If I tell you by reading a book will turn you from an amateur to a professional, I'm lying. However, the Book has helped me to transform from a tourist on photography to a serious amateur. Meeting frustrations? Of course! I have written to Lee Frost to express thanks on what I have learnt from him, he didn't even give an acknowledgement note. I sent that letter with my first serious project, about 20 pictures, costing me HKD400 (c.USD51.00) mail charges and he did not reply. I have tried to convince myself that I have sent to the wrong address (Argentum Publishing, UK). Another frustration is here. I have bought the book at HKD400 while the listed price is only GBP19.99. This is a penalty for buying from local bookstores in non-English speaking countries instead of via amazon.com. Anyway, this book has given me pleasure many times beyond the copper I have spent.Now, let's go back to the Book.
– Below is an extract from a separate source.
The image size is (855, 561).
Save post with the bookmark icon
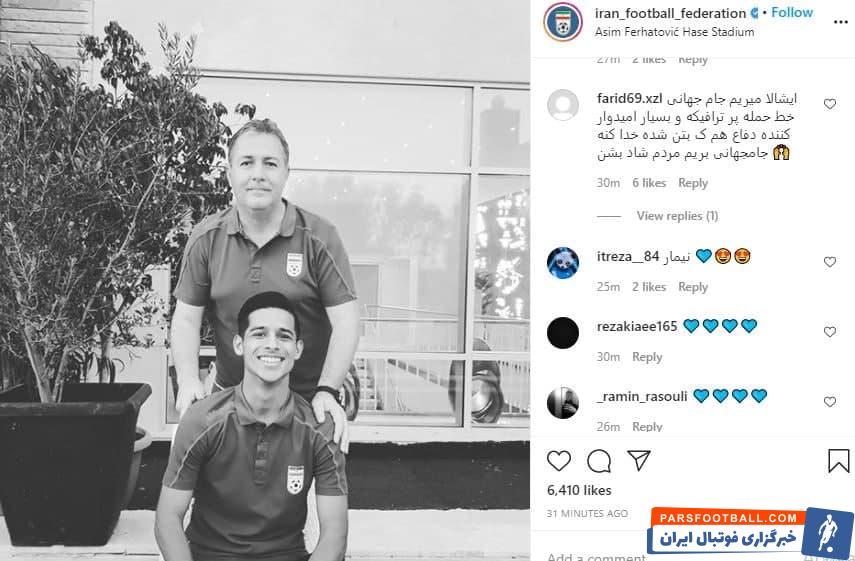[839, 461]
I'm more a reader than a photographer and I have read a number of books, including some written by Lee Frost, but no other books have prompted me into action like the Book. I have taken pictures for many years with quite a few borrowed cameras and eventually I bought my first camera (Nikon F-70) six years ago in 1995 when my daughter was born. That camera was originally intended to take snapshots of her and some pictures as a tourist. However, after carefully studying the Book and more importantly, trying to practise what Lee Frost has taught in the book, the processing shop I used for my first serious project (a professional laboratory which is expensive to an amateur) is still hanging one of my landscape pictures at the reception counter (for more than two years now).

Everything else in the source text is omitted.